**Passage shown**
Broken Controllers: Fire Emblem Awakening

    Well I'm still working through my playthrough of Fire Emblem Awakening but I feel that now is probably a good time to run it down for you at home. Me and the FE series have a tentative relationship simply because they are a Nintendo product and me and Nintendo spend most of our time together eyeing one another suspiciously; I think their design studio died and they seem to think I'm five. This is countered when they release a Fire Emblem game. It should be noted here at the top that I own the special 3DS that they released when Awakening came out and if it hadn't been released I probably wouldn't own one.

    Well let's get into the game shall we?

    The game is a top down tactical game in which you are given a limited number of units on a given map and often your only goal is to eliminate everything that isn't you. The system as Geremy mentioned functions on a RNG, or random number generator, that is influenced by your unit's stats against the opposing unit as well as what kind of weapons the two of you are using. The classes are varied but almost all of them are capped at level 20 forcing you to either use a master seal and upgrade them to a master level class; these are typically more broad classes that enable additional weapons to be used. For example the thief can upgrade into the assassin or the trickster. Both keep his use of the sword but they focus on different stats and add another weapon to the character's arsenal. For assassin that is the bow while the trickster adds a healing staff. Each class change resets the character's weapon skills provided the new class can't use the same weapons forcing them to start out again with the worst weapons in the game. Those classes also grant different skills that can modify the character's abilities. For example the most powerful skill in the game is granted to the dark-flier class; known as Galeforce it enables a character who had already acted on your turn take a second move if they killed an enemy unit.

    The game also prominently features weapon degradation with the most powerful weapons having the shortest lifespan of 15-20 uses. The exception to this rule are a few special weapons that have a lifespan of 5 or fewer often tied to weapons that give an unskilled character much more power than the standard equivalent level weapon. Of course with this system comes an interesting Rock/Paper/Scissors approach to how they behave in game. Axes get bonuses to attacking lance wielding foes while lances beat swords and swords best axes. In previous Fire Emblem games magic also had its own tree but in Awakening that is done away with in favor of a simpler system. The different spells are available but it doesn't tier out at all.

    The biggest change to older games is the way that supports are handled. In other games characters that were supporting each other would need to be within a certain range. If characters were within this support zone they would bestow stat bonuses to each other. Awakening takes a different route and it heavily encourages the player to keep supporting units right next to each other. The reason for this is that in addition to granting certain stat bonuses those characters can also help out in combat from adding another attack to shielding the other character and with permadeath enabled it is a long sigh of relief to see that happen. The odds of it happening go up with the more support level that the characters have with each other, limited to three with one being an exception to reaching four, and instead of one unit "rescuing" the other and carrying them around they pair up as a team and while only the active character engages in combat the other one can help them out. This is a good tool for moving slow units quickly into a hot spot with a faster one.

**Data section**
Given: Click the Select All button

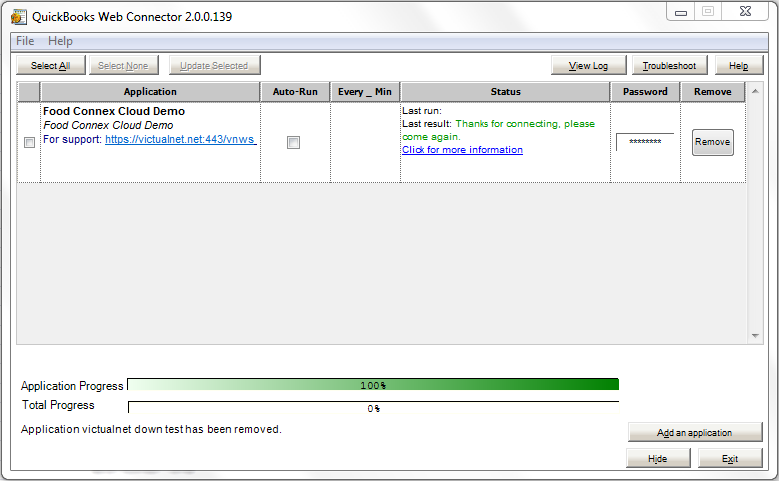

* * *

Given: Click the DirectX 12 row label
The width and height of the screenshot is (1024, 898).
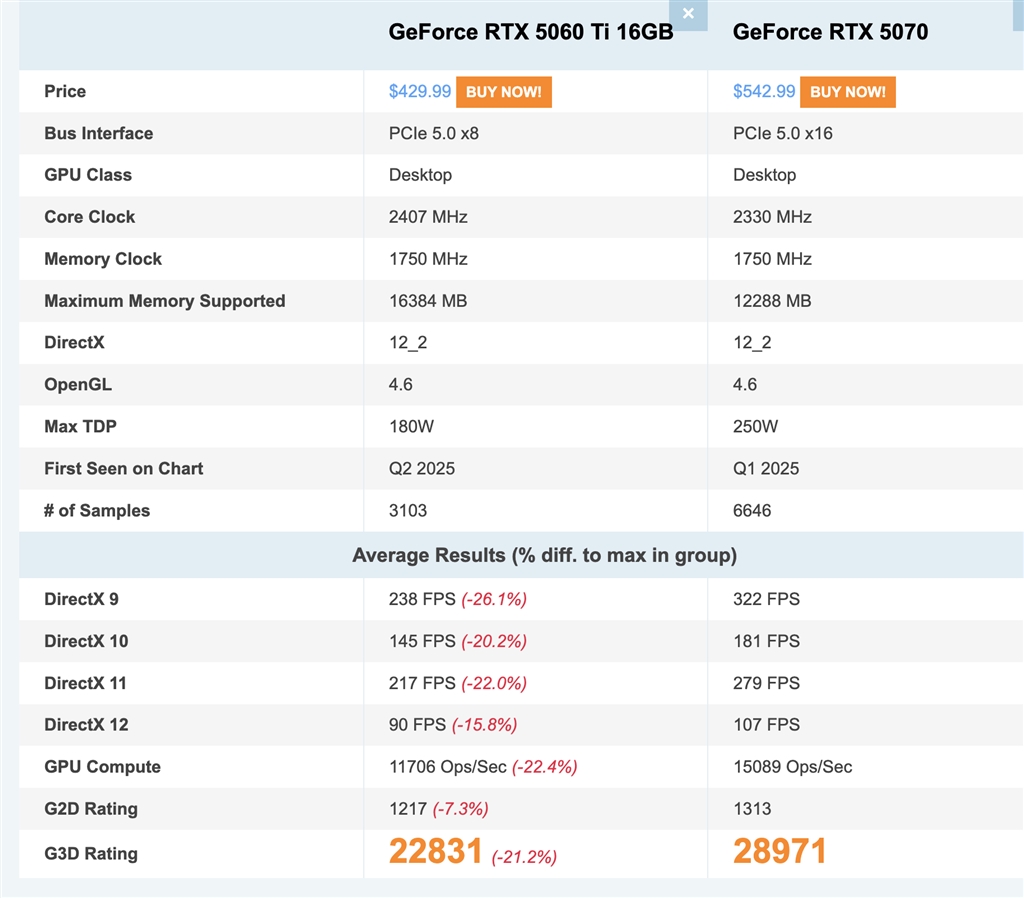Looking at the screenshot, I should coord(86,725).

**Exercise requirements**
In the Fire Emblem Awakening review, which class grants the Galeforce skill? The entries aren't needed for this.

**Result**
The dark-flier class.